(DIRECTIVE): According to the profile of footballer Joe Bonson, which club did he play for from 1957 to 1960?
------ SELECTED EXTRACT
Joe Bonson

Personal information
- Full name: Joseph Bonson
- Date of birth: 19 June 1936
- Place of birth: Barnsley, England
- Date of death: 29 November 1991 (aged 55)
- Place of death: Wolverhampton, England
- Position(s): Forward

Youth career
- 1953–1956: Wolverhampton Wanderers

Senior career*
- Years: Team / Apps / (Gls)
- 1956–1957: Wolverhampton Wanderers / 10 / (3)
- 1957–1960: Cardiff City / 72 / (37)
- 1960–1962: Scunthorpe United / 52 / (11)
- 1962: Doncaster Rovers / 14 / (4)
- 1962–1964: Newport County / 83 / (47)
- 1964–1965: Brentford / 35 / (13)
- 1965–1967: Lincoln City / 47 / (16)
- Total:  / 313 / (131)

= Joe Bonson =

English footballer

Joseph Bonson (19 June 1936 – 29 November 1991) was an English professional footballer who played for several clubs during the 1950s and 1960s.
------------
------ DATASET ROWS
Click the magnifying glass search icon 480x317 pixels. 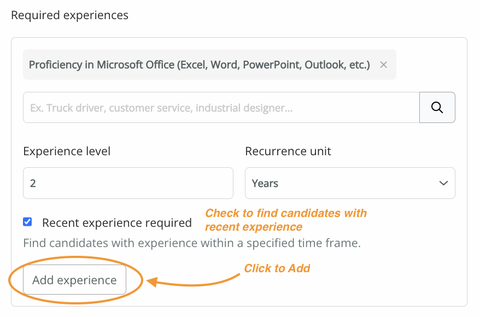[x=437, y=108]
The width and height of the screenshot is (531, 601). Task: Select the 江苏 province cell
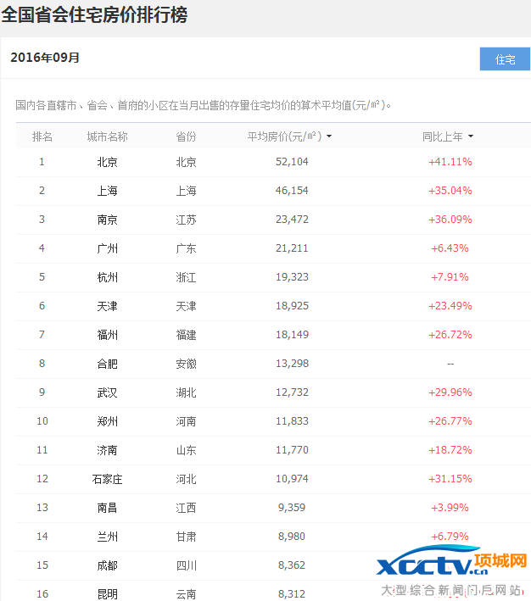186,220
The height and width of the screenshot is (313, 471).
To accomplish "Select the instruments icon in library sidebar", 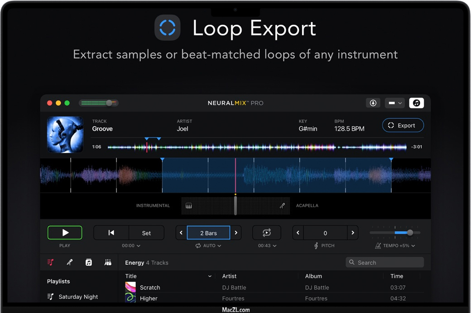I will tap(108, 262).
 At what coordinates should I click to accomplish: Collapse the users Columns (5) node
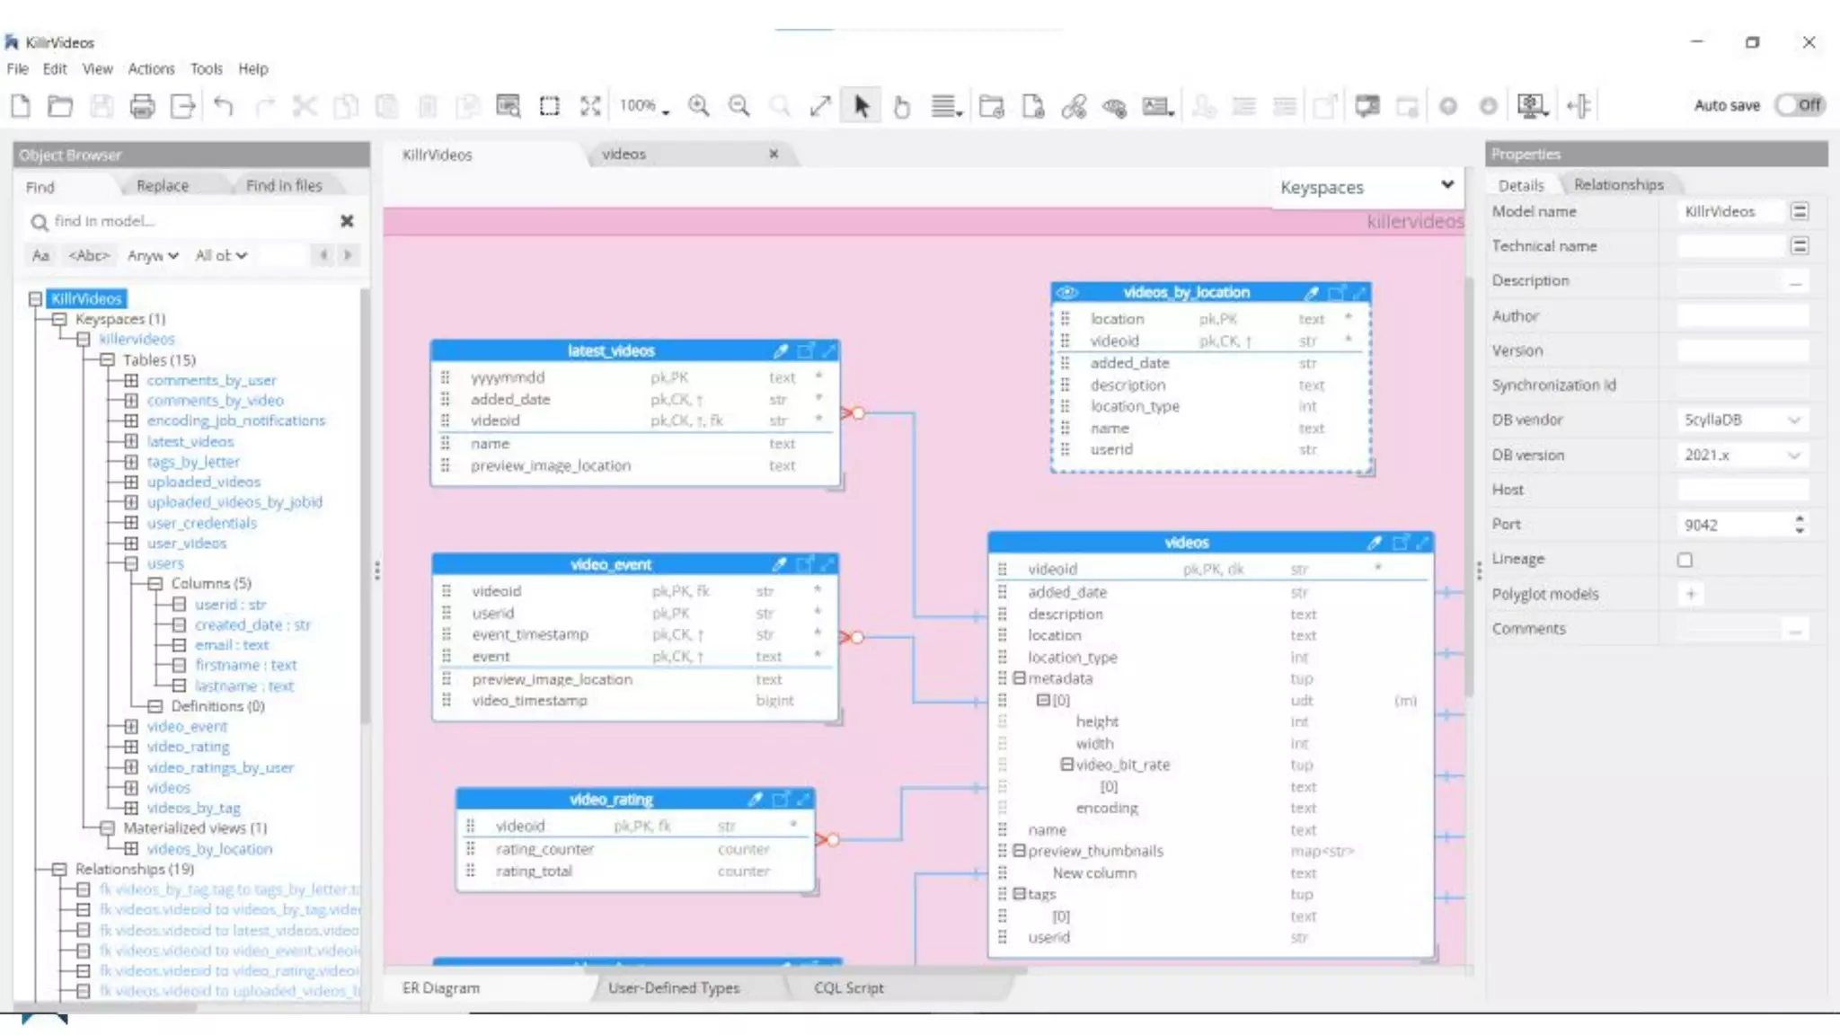(155, 583)
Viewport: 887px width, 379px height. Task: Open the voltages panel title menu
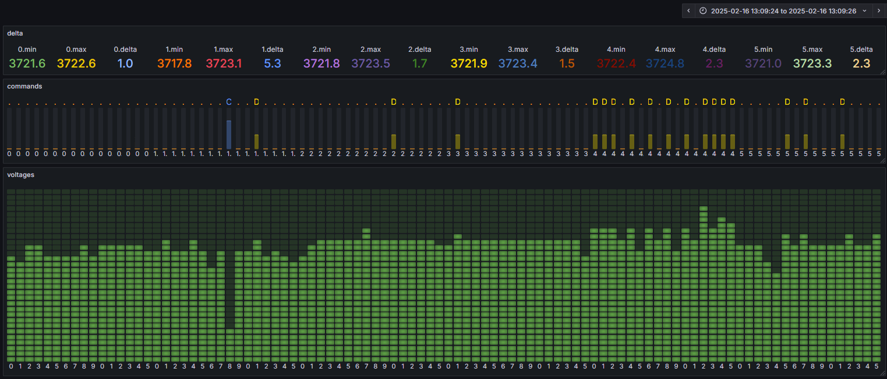pos(20,175)
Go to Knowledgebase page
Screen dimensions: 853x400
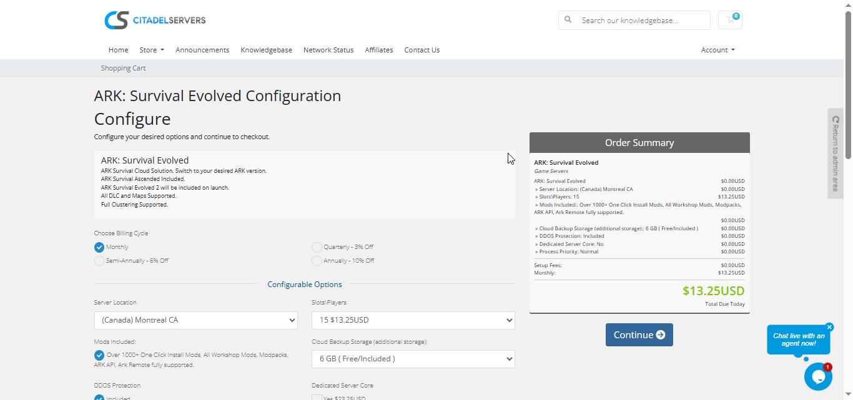[266, 50]
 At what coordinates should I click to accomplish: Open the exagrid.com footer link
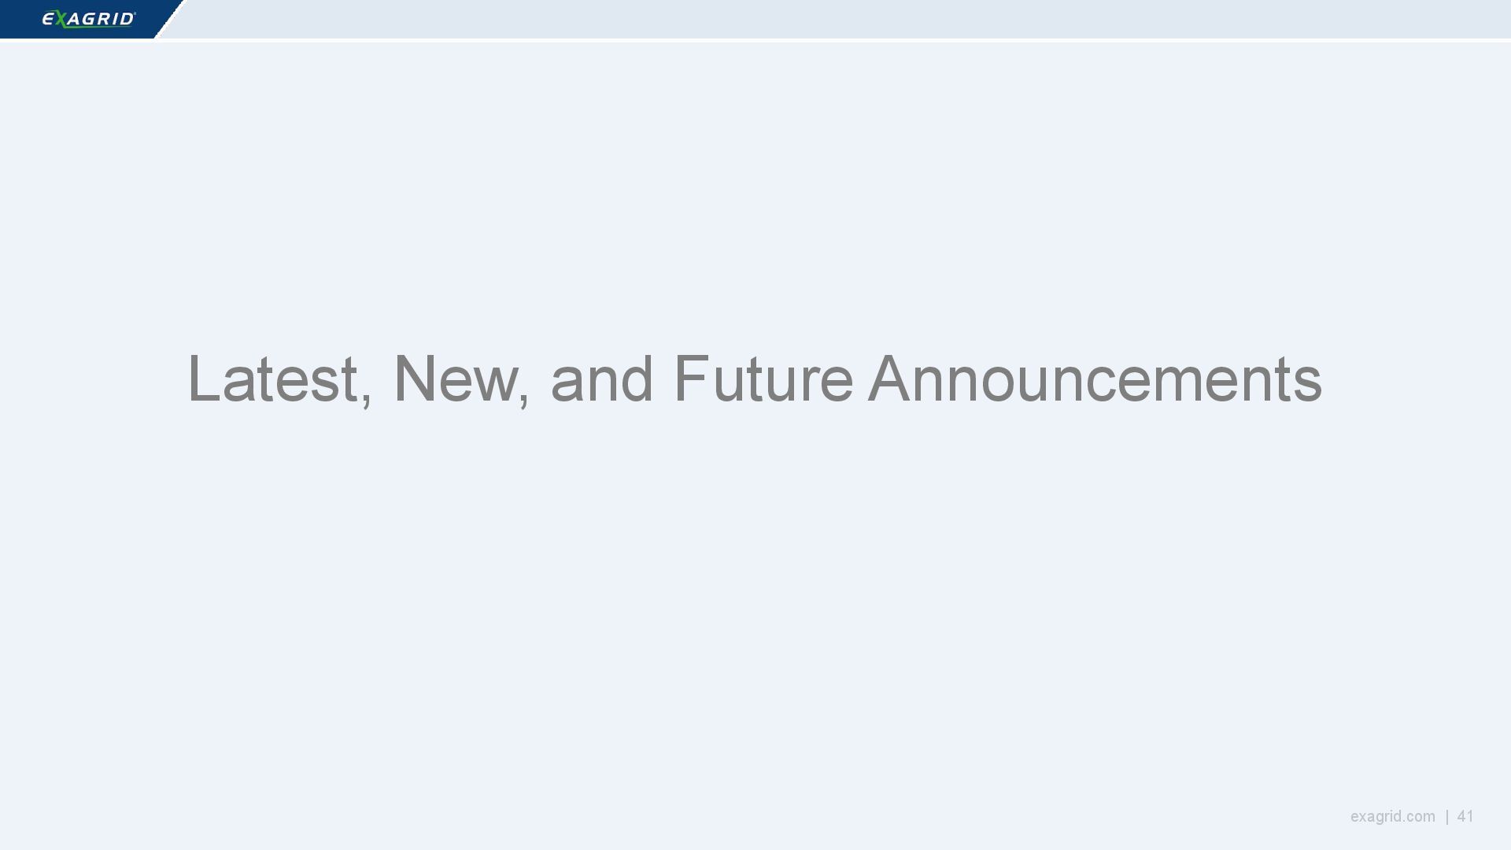pos(1392,816)
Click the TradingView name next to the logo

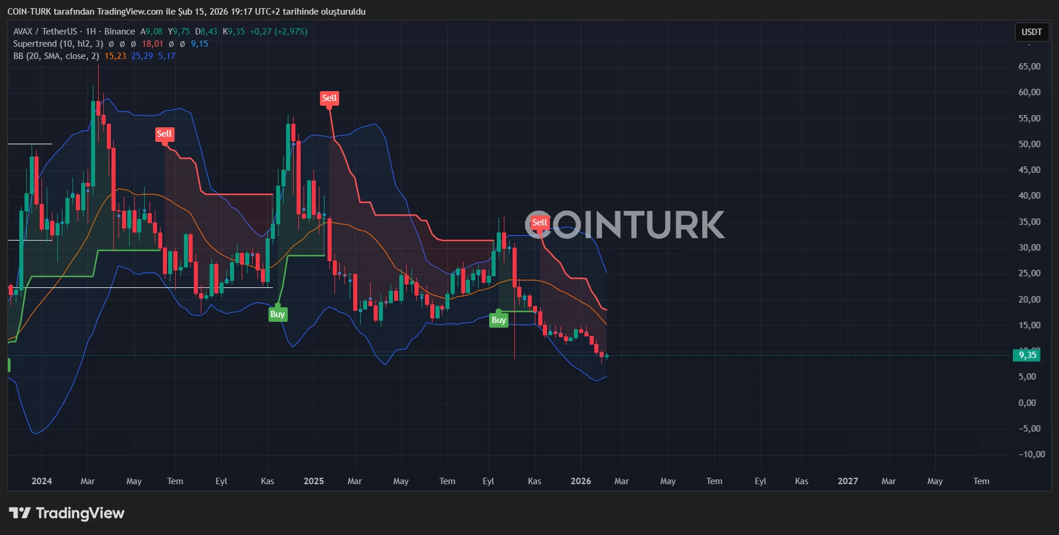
------------
(SOLUTION FOR THIS TASK): Cardiff City.